==== Excerpted data
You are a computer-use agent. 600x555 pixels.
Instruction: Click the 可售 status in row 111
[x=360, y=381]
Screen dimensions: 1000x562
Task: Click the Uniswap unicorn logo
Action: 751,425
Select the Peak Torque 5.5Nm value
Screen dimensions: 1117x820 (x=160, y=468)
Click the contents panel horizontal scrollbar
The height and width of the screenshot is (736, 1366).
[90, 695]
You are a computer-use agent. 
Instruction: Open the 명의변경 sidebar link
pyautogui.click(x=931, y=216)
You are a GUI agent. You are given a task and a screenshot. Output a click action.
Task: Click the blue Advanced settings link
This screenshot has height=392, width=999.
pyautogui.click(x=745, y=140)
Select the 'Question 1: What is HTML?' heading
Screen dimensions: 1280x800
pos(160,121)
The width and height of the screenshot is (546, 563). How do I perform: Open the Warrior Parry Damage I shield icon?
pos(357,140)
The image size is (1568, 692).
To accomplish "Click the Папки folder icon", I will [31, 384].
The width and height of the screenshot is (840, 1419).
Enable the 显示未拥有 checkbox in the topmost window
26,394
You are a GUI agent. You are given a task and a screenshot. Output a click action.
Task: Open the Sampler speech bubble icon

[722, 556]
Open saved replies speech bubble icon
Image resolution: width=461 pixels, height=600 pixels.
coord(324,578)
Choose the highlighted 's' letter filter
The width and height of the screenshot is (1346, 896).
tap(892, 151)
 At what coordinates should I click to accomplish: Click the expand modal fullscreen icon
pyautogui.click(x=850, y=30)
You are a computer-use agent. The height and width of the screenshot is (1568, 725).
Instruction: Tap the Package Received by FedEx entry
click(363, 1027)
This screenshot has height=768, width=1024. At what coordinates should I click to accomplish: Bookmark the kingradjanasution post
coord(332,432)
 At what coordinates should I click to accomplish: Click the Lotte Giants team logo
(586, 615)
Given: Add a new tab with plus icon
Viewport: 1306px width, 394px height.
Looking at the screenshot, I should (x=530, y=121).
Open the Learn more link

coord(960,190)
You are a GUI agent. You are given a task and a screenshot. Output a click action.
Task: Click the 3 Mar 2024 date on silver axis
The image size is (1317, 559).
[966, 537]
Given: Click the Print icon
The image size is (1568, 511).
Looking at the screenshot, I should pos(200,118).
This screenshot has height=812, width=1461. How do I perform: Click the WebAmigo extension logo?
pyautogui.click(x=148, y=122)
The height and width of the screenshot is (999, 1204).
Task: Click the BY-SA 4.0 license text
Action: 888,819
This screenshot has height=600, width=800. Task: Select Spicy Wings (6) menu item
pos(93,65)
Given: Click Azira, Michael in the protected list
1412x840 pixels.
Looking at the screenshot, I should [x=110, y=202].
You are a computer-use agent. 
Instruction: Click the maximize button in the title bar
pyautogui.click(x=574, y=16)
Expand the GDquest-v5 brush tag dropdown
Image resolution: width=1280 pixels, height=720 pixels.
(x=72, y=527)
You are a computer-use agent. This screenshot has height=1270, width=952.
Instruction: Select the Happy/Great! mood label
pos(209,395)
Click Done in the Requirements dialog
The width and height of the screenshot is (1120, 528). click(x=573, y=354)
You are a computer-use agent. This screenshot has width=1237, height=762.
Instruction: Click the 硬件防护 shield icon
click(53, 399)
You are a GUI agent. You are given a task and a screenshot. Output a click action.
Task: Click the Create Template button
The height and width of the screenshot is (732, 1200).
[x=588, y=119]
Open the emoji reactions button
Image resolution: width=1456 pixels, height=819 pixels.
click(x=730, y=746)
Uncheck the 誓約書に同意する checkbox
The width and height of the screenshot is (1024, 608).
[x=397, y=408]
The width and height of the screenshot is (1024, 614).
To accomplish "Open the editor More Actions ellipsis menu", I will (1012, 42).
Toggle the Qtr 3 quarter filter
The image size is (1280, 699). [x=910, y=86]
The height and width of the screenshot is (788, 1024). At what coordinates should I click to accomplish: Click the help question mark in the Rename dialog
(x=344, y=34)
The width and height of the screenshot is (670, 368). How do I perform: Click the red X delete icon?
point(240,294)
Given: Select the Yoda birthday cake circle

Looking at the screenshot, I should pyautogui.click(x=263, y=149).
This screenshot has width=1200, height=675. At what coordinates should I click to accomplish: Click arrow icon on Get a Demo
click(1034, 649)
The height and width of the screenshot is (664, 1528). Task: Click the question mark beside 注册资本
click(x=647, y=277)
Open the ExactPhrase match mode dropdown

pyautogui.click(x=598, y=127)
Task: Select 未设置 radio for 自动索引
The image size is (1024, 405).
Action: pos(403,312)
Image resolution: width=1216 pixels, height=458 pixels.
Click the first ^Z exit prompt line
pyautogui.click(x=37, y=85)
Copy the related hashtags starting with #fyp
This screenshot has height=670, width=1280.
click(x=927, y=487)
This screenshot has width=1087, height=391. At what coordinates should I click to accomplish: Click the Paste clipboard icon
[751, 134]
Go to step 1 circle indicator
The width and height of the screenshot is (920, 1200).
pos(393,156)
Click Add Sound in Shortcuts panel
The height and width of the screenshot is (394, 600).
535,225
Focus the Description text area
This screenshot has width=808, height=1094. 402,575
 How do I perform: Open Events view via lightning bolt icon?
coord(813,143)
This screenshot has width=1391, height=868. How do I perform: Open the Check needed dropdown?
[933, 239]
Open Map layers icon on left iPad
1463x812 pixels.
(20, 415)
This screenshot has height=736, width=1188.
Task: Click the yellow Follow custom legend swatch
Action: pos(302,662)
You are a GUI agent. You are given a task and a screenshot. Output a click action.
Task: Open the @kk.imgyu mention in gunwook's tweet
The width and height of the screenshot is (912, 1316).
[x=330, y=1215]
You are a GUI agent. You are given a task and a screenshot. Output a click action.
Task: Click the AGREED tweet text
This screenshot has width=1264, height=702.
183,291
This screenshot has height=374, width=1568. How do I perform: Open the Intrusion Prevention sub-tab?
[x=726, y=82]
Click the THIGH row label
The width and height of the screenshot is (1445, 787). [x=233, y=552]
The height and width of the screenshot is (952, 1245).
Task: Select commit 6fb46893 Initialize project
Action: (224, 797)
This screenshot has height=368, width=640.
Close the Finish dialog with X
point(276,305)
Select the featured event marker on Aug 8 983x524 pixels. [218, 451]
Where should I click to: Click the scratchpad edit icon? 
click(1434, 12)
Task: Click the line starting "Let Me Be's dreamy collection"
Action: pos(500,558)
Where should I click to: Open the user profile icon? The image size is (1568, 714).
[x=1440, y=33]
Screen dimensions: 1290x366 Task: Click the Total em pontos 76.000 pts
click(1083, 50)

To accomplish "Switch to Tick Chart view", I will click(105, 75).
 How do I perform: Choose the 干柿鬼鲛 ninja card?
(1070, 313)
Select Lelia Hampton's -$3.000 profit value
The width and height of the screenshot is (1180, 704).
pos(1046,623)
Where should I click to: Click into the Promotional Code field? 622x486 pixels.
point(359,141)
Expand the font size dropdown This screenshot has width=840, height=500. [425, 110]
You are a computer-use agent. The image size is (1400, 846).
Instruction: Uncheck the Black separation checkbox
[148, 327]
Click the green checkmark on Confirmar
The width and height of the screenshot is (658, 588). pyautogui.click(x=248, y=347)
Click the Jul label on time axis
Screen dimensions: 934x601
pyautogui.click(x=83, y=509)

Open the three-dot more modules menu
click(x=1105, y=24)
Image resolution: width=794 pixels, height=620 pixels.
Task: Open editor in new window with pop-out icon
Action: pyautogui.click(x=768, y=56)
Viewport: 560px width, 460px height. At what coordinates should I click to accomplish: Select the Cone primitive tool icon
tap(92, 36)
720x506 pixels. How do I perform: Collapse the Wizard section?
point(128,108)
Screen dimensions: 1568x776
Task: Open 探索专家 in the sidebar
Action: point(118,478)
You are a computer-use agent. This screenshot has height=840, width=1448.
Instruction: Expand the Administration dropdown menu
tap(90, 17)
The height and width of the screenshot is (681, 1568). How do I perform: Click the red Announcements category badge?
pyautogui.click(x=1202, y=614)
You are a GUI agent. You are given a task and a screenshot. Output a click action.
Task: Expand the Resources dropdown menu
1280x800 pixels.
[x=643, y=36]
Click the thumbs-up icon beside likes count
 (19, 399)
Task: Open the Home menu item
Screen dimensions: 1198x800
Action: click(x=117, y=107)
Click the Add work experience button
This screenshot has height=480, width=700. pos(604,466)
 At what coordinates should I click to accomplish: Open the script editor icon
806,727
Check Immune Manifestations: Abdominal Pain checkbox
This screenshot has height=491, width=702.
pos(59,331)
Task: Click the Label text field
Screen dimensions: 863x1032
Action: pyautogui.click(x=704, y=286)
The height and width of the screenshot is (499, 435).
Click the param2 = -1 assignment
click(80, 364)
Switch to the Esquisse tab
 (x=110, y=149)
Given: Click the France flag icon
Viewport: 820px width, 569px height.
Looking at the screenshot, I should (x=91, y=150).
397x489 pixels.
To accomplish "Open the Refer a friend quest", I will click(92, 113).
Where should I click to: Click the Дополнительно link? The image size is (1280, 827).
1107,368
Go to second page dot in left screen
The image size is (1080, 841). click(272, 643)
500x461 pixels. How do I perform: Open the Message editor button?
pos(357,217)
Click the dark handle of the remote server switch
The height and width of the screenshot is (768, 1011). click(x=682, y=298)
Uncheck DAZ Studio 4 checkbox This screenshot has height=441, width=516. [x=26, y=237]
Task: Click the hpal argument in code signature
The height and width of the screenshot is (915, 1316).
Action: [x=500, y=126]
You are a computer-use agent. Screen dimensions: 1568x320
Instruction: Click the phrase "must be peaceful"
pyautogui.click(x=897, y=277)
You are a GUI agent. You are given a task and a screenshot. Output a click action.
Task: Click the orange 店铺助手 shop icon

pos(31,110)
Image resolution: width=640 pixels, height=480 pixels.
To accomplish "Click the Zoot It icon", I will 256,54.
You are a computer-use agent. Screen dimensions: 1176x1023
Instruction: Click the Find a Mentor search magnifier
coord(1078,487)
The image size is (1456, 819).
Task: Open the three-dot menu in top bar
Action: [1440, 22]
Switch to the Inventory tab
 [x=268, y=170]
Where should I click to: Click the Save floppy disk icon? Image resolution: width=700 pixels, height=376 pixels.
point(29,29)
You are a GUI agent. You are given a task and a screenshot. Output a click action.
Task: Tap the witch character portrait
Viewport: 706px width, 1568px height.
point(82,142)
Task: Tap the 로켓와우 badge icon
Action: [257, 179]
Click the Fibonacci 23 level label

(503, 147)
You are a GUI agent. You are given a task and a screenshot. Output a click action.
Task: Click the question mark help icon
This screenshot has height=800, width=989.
========
The lines from the one containing "Go to second page dot in left screen" through the end of the data are to be copied exactly, the first and last of them included.

Go to second page dot in left screen
The image size is (1080, 841). click(272, 643)
500x461 pixels. How do I perform: Open the Message editor button?
pos(357,217)
Click the dark handle of the remote server switch
The height and width of the screenshot is (768, 1011). click(x=682, y=298)
Uncheck DAZ Studio 4 checkbox This screenshot has height=441, width=516. [x=26, y=237]
Task: Click the hpal argument in code signature
The height and width of the screenshot is (915, 1316).
Action: [x=500, y=126]
You are a computer-use agent. Screen dimensions: 1568x320
Instruction: Click the phrase "must be peaceful"
pyautogui.click(x=897, y=277)
You are a GUI agent. You are given a task and a screenshot. Output a click action.
Task: Click the orange 店铺助手 shop icon

pos(31,110)
Image resolution: width=640 pixels, height=480 pixels.
To accomplish "Click the Zoot It icon", I will 256,54.
You are a computer-use agent. Screen dimensions: 1176x1023
Instruction: Click the Find a Mentor search magnifier
coord(1078,487)
The image size is (1456, 819).
Task: Open the three-dot menu in top bar
Action: [1440, 22]
Switch to the Inventory tab
 [x=268, y=170]
Where should I click to: Click the Save floppy disk icon? Image resolution: width=700 pixels, height=376 pixels.
point(29,29)
You are a GUI agent. You are given a task and a screenshot. Output a click action.
Task: Tap the witch character portrait
Viewport: 706px width, 1568px height.
point(82,142)
Task: Tap the 로켓와우 badge icon
Action: [257, 179]
Click the Fibonacci 23 level label

(503, 147)
You are a GUI agent. You are given a task and a screenshot. Output a click action.
Task: Click the question mark help icon
This screenshot has height=800, width=989.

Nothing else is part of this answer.